6) Broadcasting vs loops? Broadcasting is syntactic sugar for fused loops that avoid temporaries; performance similar to hand-written loops.

7) Why column-major matters? Access memory contiguously by columns for cache-friendly performance; prefer column-wise operations.

8) When to use views? For large slices to avoid copies; @view or view returns a lazy window over data.

9) Package environments? Project-local deps via Project/Manifest ensure reproducibility and isolation across apps.

10) Precompile vs sysimage? Precompile speeds package load; sysimage embeds compiled code into the Julia system image to cut startup latency.

11) Threads vs Distributed? Threads share memory (fine-grained parallel loops).
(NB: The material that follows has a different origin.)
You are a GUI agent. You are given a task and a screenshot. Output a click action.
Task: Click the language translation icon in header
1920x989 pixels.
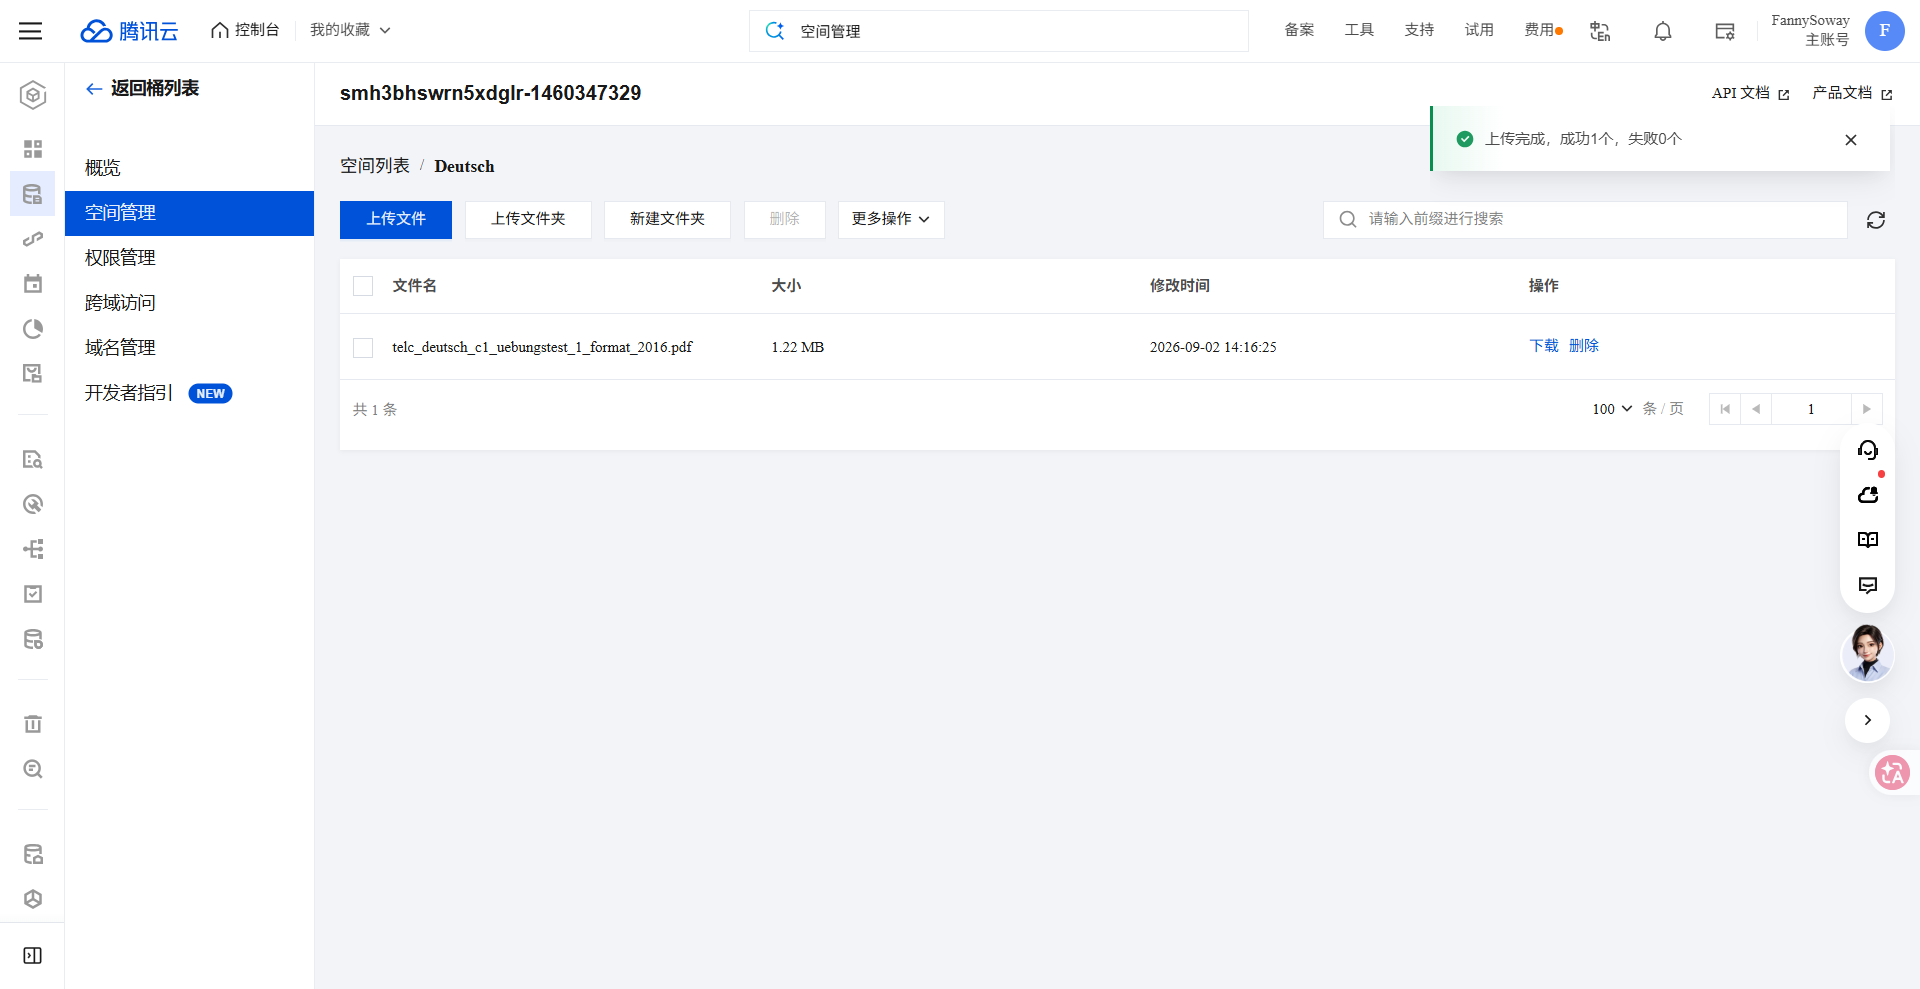(1600, 31)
Distributed uses multiple processes (even across machines) with message passing.

12) How to go GPU? Use CUDA.jl; move arrays to CuArray and rely on broadcast/BLAS; write kernels only when needed.

13) Interop strategy? Reuse Python (PyCall) or C libs (ccall) where mature stacks exist; gradually replace hot paths with Julia.

14) Handling missing data? Use Missing with Union types (Union{T,Missing}); DataFrames handle skipmissing etc.

15) Numerical stability tips? Use BigFloat when necessary, stable algorithms (Kahan), tolerances (isapprox) for comparisons.

16) Designing APIs? Generic methods on abstract interfaces; concrete specializations for hot cases; avoid overly deep module hierarchies.

17) Testing patterns? Use @test, @test_throws, property-based tests (Random), and compare against known invariants.

18) DataFrames vs SQL? DataFrames for in-memory analytics; pair with SQLite.jl/ODBC.jl for external data; push heavy ops to DB when needed.

19) Common perf anti-pattern? Non-concrete containers like Vector{Any}, using globals, creating temporaries in inner loops, not using @inbounds/@simd when safe.

20) Production deployment? PackageCompiler sysimage, CLI with ArgParse/Comonicon, Docker image with pinned Project/Manifest, observability (logging/metrics), and CI across Julia versions.